ISSN 2220-8488 (Print), 2221-0989 (Online) 10.30845/ijhss

Experiences of an Ethnographer in Two Ghanaian Hospitals
Jonathan Mensah Dapaah

In Ghana and many sub-Saharan African countries, ethnographies of medical setting are relatively uncommon. This might be due to the general view that to study the area of biomedicine by investigating hospital, health centre or clinic is a new territory for medical anthropologists. Besides, perhaps, anthropologists rarely made biomedicine itself a subject for analyses and accepted that it is supposedly grounded in science; it is not a subject of anthropological or sociological inquiry.
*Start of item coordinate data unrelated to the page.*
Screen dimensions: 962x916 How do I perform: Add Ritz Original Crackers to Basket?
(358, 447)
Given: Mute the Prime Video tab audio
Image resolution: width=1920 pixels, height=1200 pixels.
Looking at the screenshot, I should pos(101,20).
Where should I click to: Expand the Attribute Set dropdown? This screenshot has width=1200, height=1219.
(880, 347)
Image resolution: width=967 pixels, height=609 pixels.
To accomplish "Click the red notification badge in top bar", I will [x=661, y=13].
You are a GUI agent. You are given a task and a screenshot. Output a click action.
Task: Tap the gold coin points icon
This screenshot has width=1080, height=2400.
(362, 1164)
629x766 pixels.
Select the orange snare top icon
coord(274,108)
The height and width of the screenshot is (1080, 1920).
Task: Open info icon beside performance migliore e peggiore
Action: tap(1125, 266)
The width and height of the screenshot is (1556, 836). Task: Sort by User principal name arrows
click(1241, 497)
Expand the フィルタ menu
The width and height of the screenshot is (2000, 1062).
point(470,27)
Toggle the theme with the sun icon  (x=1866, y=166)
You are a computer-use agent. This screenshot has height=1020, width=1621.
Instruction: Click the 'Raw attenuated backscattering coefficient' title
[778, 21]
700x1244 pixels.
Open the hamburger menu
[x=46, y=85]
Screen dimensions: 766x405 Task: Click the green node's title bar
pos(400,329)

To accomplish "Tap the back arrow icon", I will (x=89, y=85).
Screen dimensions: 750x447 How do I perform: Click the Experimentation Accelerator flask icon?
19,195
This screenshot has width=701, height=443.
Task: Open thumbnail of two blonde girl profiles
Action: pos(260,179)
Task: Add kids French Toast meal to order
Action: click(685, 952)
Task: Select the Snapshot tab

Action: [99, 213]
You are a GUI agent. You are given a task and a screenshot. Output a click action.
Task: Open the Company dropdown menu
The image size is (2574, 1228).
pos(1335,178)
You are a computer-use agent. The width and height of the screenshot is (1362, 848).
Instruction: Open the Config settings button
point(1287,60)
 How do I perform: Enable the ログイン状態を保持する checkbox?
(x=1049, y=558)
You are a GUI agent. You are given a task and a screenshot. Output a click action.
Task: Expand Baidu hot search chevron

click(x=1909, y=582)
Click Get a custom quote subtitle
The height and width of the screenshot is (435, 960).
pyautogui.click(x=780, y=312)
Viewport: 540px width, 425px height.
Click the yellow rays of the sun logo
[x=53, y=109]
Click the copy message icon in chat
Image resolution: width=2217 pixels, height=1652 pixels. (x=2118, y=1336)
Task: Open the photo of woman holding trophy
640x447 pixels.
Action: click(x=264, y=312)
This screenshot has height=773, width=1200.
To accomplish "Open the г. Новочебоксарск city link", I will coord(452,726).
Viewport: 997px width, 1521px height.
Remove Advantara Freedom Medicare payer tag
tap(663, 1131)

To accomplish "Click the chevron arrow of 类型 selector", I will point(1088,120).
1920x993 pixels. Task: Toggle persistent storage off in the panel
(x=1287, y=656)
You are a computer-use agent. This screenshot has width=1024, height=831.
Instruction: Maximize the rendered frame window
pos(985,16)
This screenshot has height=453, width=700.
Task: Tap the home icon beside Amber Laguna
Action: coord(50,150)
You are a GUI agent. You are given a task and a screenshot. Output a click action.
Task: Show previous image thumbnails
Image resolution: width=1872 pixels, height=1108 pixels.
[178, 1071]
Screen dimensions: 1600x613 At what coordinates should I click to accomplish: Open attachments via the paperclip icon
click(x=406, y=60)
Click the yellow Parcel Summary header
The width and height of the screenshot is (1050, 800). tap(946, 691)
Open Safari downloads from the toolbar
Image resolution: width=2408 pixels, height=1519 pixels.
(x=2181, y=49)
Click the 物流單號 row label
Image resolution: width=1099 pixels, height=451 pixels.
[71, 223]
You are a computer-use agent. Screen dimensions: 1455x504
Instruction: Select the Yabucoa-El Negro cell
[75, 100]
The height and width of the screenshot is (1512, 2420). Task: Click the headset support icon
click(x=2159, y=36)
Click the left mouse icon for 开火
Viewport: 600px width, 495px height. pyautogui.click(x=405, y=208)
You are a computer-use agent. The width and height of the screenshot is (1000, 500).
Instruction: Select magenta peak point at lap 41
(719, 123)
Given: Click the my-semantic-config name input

Therefore, anthropologists over the years devoted much of their time into studying rituals and beliefs of exotic cultures, indigenous therapists, lay perceptions of health and illness. However, there is a growing interest in recent years in studying biomedicine as a cultural or social system. In this regard, this article seeks to illustrate the rigorous processes/procedures social scientists need to go through to enter the hospital and the peculiar strategies they have to adopt in order to collect data in the hospital setting. Further, it tries to show how actors in the facility (which includes biomedical professionals, patients and their relatives) generally perceive social scientists who conduct social science research and particularly ethnography in the hospital setting. The article thus sheds light on the experiences of an ethnographer in the hospital and how he continuously negotiated his presence to collect data in a setting which is often considered the domain of biomedical professionals. The article concludes that the anthropological method is not common in the hospital setting and therefore the need for more hospital ethnography to make it popular among health workers and also demonstrate its important contribution to quality health care delivery.